**Исходный текст:**
● ● ● ● ●

Нельзя было до такой степени злоупотреблять доверием людей. Вообще нельзя обманывать подневольных и подчиненных. Они злоупотребили своим служебным положением, и очень сильно злоупотребили. Они прекрасно понимали, что солдаты не могут им не подчиниться. Они должны подчиняться, тем более, что такая благая цель. Сам царь Константин и его жена Конституция!
Самый трагический момент восстания – это не то, что стали бить картечью по собравшимся на площади полкам. Самый трагический момент – это когда тот полк, который шел за Муравьевым-Апостолом, устами одного солдатика, самого забубенного, сформулировал вопрос: мы поняли, барин, что у нас будет свобода, только мы не поняли, а кто царем-то у нас будет.
Этот вопрос свидетельствует о том, что никакие высокие цели не оправдывают такой обман, такое злоупотребление доверием людей. Они их потащили силой, они им надели на голову мешок. Они им не сказали честно, что мы хотим бунтовать против властей, что, скорее всего, мы все погибнем. Хотите ли вы погибнуть вместе с нами? Они не предложили альтернативу, они им солгали. И вот это, действительно, – преступление. И если их и повесили, то с высшей точки зрения, вешать стоило только за это, но никак не за то, что они вышли на площадь.
На площадь, конечно, надо было идти, но не надо было туда брать ничего, кроме лозунгов. Потому что смысл был в политической манифестации. Кстати, было предсказуемо, что если они выскажутся вполне, то никакому народу не будут нужны их предложения. То, что они предлагали, было слишком несъедобно. Конституция, свобода, освобождение. То, что случится в 1861 году, в 1825-ом не было чаянием общества, за исключением элиты, нескольких грамотных людей, крепостных актеров или выучившихся, продвинутых крестьян.

● ● ● ● ●

**Фрагмент листинга:**
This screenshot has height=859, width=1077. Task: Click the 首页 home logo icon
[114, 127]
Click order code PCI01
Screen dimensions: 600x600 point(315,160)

● ● ● ● ●

**Задание A:** Какой вопрос, согласно исходному тексту, задал солдатик из полка, шедшего за Муравьевым-Апостолом?
**Задание B:** Перепишите фрагмент исходного текста, начиная со слов «На площадь, конечно, надо» и продолжая до слов «выучившихся, продвинутых крестьян.», заменив «лозунгов» на «плакатов».

**Образец ответа A:** Он спросил, кто же у них будет царем, раз будет свобода.

**Образец ответа B:**
На площадь, конечно, надо было идти, но не надо было туда брать ничего, кроме плакатов. Потому что смысл был в политической манифестации. Кстати, было предсказуемо, что если они выскажутся вполне, то никакому народу не будут нужны их предложения. То, что они предлагали, было слишком несъедобно. Конституция, свобода, освобождение. То, что случится в 1861 году, в 1825-ом не было чаянием общества, за исключением элиты, нескольких грамотных людей, крепостных актеров или выучившихся, продвинутых крестьян.